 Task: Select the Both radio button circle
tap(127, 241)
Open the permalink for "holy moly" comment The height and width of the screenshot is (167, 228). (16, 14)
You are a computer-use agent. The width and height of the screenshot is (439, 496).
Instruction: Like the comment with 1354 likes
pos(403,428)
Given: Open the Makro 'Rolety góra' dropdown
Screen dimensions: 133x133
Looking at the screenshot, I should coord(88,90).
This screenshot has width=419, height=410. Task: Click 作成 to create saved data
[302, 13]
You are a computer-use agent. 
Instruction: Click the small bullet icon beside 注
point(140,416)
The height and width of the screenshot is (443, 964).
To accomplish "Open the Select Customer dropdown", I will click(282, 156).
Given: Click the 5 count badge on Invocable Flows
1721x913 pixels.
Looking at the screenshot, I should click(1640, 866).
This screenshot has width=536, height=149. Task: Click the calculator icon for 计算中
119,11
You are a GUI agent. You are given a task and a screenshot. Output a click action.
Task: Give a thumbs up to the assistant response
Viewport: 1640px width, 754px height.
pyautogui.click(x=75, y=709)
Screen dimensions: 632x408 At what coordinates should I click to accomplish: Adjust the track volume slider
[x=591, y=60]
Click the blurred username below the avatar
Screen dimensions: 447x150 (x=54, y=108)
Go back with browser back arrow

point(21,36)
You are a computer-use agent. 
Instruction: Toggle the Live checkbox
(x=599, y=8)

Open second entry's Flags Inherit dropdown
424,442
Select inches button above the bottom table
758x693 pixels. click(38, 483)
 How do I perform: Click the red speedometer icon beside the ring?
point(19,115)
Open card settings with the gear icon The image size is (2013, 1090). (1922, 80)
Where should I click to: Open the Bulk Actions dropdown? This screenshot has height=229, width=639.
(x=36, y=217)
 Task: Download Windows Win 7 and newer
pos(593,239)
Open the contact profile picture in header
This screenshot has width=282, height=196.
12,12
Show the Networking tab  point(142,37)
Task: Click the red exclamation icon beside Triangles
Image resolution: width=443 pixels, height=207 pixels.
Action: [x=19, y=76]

※ ※ ※

#### [WHAT YOU HAVE TO DO]
Copy out the items above without any change, starting with the line that contains "Given: Open the Makro 'Rolety góra' dropdown" and going on through the line that contains "point(140,416)", both included.

#### [TASK SOLUTION]
Given: Open the Makro 'Rolety góra' dropdown
Screen dimensions: 133x133
Looking at the screenshot, I should coord(88,90).
This screenshot has width=419, height=410. Task: Click 作成 to create saved data
[302, 13]
You are a computer-use agent. 
Instruction: Click the small bullet icon beside 注
point(140,416)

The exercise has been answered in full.